[What you need to do]
- a) In the post on cooked lobster recipes, why have Australian grocery stores been selling lobsters at steeply discounted prices before Christmas?
- b) Check each statement against the post on cooked lobster recipes and answer yes or no, quoting the words that settle it: (i) The post includes recipes for raw lobster. (ii) The post offers 6 lobster recipes. (iii) Lobster bought already cooked is best cooked again.
- c) Pick up the post on cooked lobster recipes from its final sentence and keep writing.

::: Document section :::

If you snapped up some of the steeply discounted cooked lobsters sold at Australian supermarkets in the lead up to Christmas, here are 6 Christmas-worthy last minute lobster recipes you can make with them. I’ll also show you how easy it is to remove the lobster meat from the shell!
TOP TIP: Keep it simple!

Lobster Recipes
Rounding off a crazy year, Australian grocery stores have been selling lobsters at steeply discounted prices in the weeks leading up to Christmas due to trade tensions with China. (Read more below.)
If you’ve been lucky enough to pick one up, here are 6 Lobster recipes you can make with them. All easy – and you’re likely to have everything to make at least one of these, if not two or three!

These are COOKED lobster recipes
This post specifically contains recipes for cooked lobsters and crayfish, not raw, because the discounted lobsters that spurred this post came cooked.
There’s a broader variety of preparation options for raw lobster which are not covered in this post.
Best way to prepare and serve cooked lobster
If you buy lobster already cooked, it’s best not to cook it again to preserve the flavour and not risk overcooking it. It is a plain fact that freshly cooked raw lobster is juicier and has better flavour than buying one already cooked, a factor that contributed to the steep discounts.

::: Stored rows :::

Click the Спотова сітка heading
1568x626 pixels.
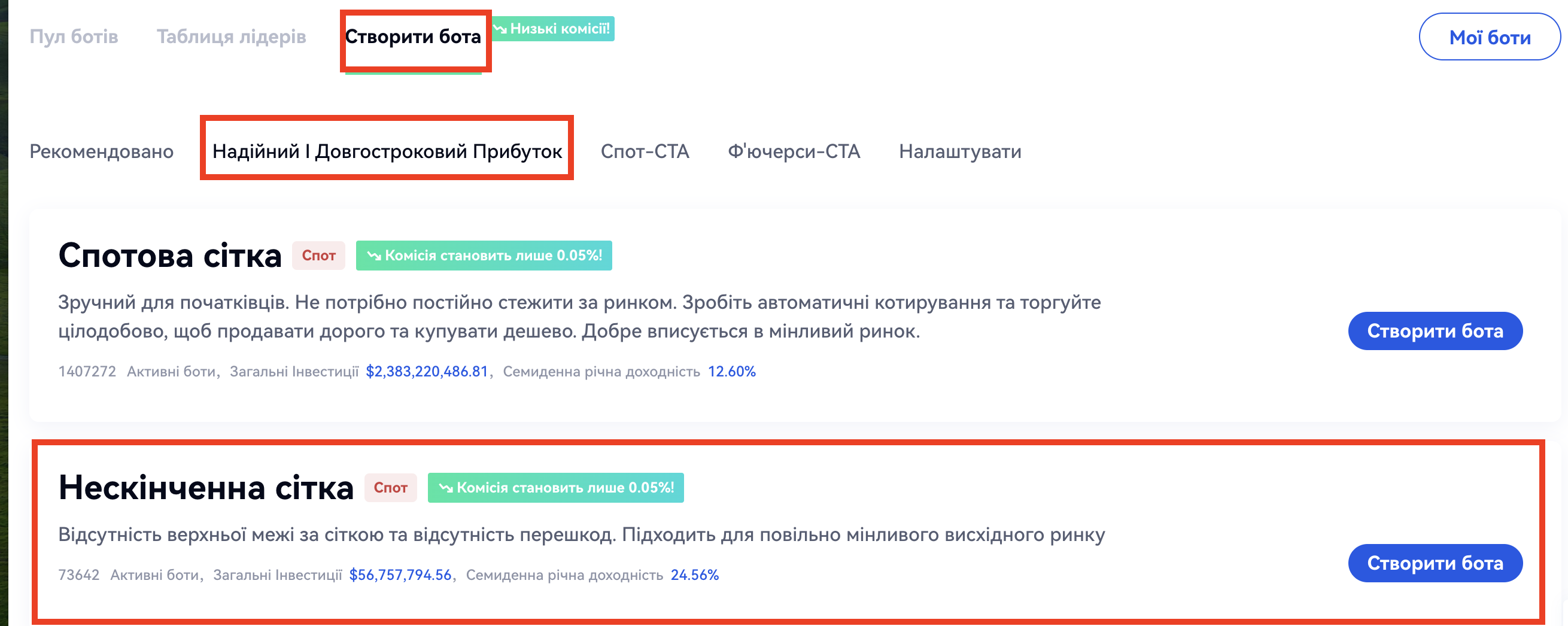click(x=170, y=255)
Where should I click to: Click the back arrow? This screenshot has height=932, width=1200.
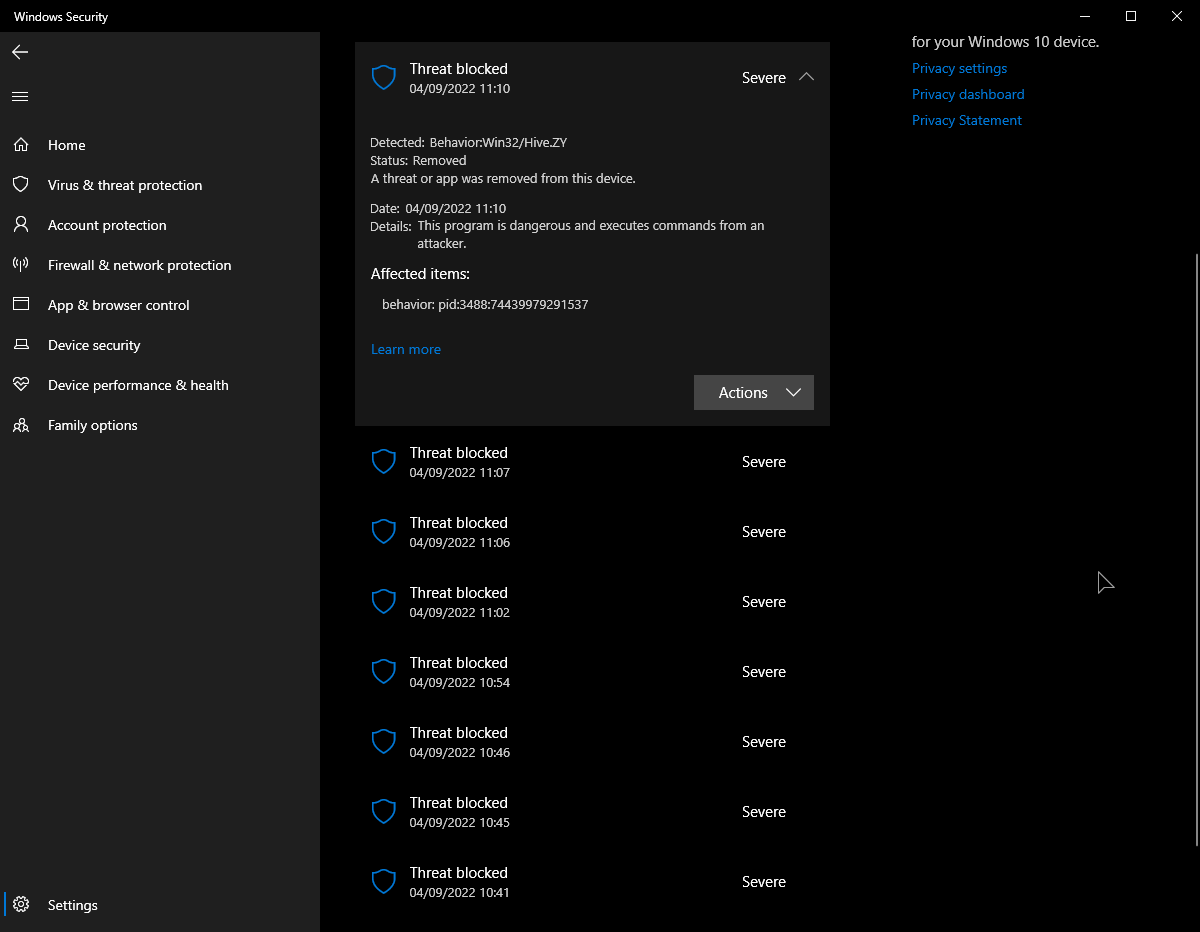(x=20, y=52)
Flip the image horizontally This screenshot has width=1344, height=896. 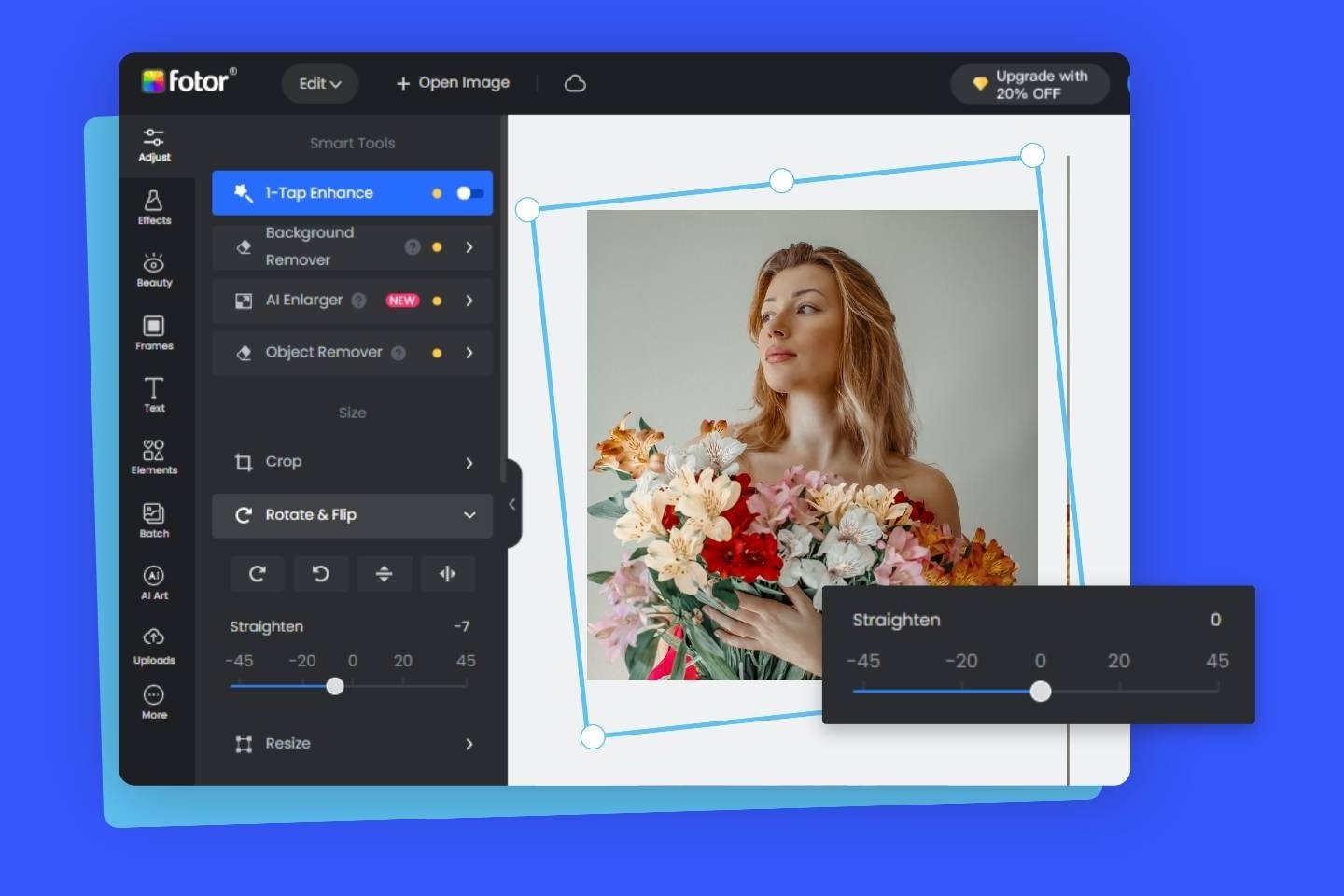point(447,574)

:::

[Exercise responses]
- a) Because of trade tensions with China.

- b)
(i) No: "This post specifically contains recipes for cooked lobsters and crayfish, not raw"
(ii) Yes: "here are 6 Lobster recipes you can make with them"
(iii) No: "it’s best not to cook it again to preserve the flavour and not risk overcooking it"

- c)
So the range of recipes that pre-cooked lobster can be used for is more limited.
In order to retain the best lobster flavour, do not cook it and do not overpower it with strong sauces or garnishes. Just serve it with a simple sauce – such as a garlic butter sauce or Rose Marie Sauce. Plate it up shared style on a platter, or as an elegant individually plated starter!

My biggest advice: keep it simple. Lobster meat is wonderful as it is. It doesn’t need anything more than a simple sauce!
Lobster Recipes
Here are the recipes I’m sharing today. Most reference sauces from other seafood recipes on my website, so you can be confident they are already tried and tested!
- Lobster with seafood sauce (choose from 4)
- Lobster Cocktail (Prawn Cocktail – but made with lobster!)
- Lobster with herb and garlic butter
- Lobster with French Lemon Butter Sauce (Beurre noisette)
- Lobster with Salsa Verde
- Lobster Rolls (only for good quality cooked lobster)
1. Seafood Sauces (4 types)

Serving lobster alongside seafood sauces is a classic summer way of serving lobster that let’s the beautiful lobster flavour take centre stage. Think – giant seafood platters served at restaurants!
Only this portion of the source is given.